Nonetheless, EURUSD continues to trade in a broad consolidation range near the halfway mark of the volatile range that was seen during the height of the global market panic in March, which was marked by 1.0637 on the downside and 1.1494 on the upside.

The German 10-year yield is down -0.9 bp at -0.50% and while the Italian 10-year rate is slightly lower, spreads have widened generally amid the controversy of the German-French proposal for a EUR 500 bln emergency fund.

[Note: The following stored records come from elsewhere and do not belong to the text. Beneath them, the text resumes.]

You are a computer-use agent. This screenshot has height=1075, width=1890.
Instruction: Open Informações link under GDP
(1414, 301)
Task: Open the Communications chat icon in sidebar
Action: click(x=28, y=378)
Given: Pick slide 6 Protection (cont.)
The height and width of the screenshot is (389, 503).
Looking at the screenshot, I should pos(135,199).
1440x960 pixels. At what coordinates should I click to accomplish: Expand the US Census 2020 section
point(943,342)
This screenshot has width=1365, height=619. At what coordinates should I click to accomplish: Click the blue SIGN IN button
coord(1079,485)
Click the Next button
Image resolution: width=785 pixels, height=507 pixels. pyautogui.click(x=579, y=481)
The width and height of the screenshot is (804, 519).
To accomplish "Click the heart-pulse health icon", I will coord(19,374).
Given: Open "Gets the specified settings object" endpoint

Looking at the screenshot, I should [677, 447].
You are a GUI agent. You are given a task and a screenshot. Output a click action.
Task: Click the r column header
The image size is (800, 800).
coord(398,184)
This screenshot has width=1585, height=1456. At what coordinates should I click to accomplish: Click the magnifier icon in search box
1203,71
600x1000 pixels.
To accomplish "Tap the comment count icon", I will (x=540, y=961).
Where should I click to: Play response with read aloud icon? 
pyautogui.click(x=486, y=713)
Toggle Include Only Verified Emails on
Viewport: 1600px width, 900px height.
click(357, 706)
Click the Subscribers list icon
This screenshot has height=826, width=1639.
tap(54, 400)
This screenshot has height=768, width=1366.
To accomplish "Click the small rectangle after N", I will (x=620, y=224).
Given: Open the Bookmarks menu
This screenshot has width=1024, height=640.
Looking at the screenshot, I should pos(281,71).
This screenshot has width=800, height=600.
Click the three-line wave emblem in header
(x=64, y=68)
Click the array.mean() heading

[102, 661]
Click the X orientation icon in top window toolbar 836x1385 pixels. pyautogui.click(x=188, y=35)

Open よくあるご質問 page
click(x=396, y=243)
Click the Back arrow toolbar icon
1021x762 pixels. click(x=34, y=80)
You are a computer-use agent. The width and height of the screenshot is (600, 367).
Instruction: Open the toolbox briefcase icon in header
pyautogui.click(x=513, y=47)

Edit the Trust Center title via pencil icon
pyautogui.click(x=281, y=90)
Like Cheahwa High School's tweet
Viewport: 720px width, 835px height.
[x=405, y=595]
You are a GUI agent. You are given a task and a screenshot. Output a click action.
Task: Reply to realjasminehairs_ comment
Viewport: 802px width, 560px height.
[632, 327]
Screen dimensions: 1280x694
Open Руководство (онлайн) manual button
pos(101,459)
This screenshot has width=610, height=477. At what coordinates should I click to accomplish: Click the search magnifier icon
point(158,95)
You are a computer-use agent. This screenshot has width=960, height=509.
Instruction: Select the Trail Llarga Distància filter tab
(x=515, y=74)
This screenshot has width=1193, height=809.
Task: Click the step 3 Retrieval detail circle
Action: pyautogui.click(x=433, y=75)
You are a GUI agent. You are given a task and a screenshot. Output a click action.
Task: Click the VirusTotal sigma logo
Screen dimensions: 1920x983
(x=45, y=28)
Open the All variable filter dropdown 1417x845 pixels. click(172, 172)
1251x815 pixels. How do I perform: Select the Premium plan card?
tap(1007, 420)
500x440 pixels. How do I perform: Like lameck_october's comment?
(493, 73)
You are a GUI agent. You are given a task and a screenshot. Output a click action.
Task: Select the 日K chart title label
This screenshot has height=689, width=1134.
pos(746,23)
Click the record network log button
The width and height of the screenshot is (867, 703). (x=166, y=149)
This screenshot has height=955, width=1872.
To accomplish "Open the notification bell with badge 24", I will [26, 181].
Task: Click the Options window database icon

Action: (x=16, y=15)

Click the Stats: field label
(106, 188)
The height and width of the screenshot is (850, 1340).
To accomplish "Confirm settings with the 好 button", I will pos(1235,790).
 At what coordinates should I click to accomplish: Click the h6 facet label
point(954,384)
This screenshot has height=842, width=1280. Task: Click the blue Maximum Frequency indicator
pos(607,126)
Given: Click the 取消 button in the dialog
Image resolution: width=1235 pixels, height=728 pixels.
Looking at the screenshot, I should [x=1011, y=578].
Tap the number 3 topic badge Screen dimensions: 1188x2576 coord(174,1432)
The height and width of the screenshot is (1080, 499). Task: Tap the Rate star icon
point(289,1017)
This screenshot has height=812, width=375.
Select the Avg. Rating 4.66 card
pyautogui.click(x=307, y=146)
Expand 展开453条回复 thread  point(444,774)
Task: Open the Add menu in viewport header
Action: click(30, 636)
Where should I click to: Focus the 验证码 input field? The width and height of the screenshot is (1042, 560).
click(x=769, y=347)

Nevertheless, the creation of a safe asset for the EU could indeed be seen as a first stepping stone towards a fiscal union, although clearly EUR 500 bln are too little to really make a splash on debt markets and of course the recovery fund is intended as a limited exercise with a clear purpose, which in itself does not change the constitutional set up. Indeed, the proposal operates within the current treaties, while any wider ranging changes would require lengthy discussion and ultimate changes to the existing or new treaties.

As such the recovery fund is first and foremost part of the wider efforts to bring the EU and the Eurozone through the current crisis and guarantee a swift recovery once economies have fully re-opened. These have already included the suspension of the Stability and Growth Pact and of infringement procedures; unprecedented monetary stimulus from the European Central Bank, which is increasingly focused on keeping spreads in; the European Commission’s SURE unemployment instrument, new guarantees for companies from the European Investment Bank, and a new credit line from the European Stability Mechanism (ESM).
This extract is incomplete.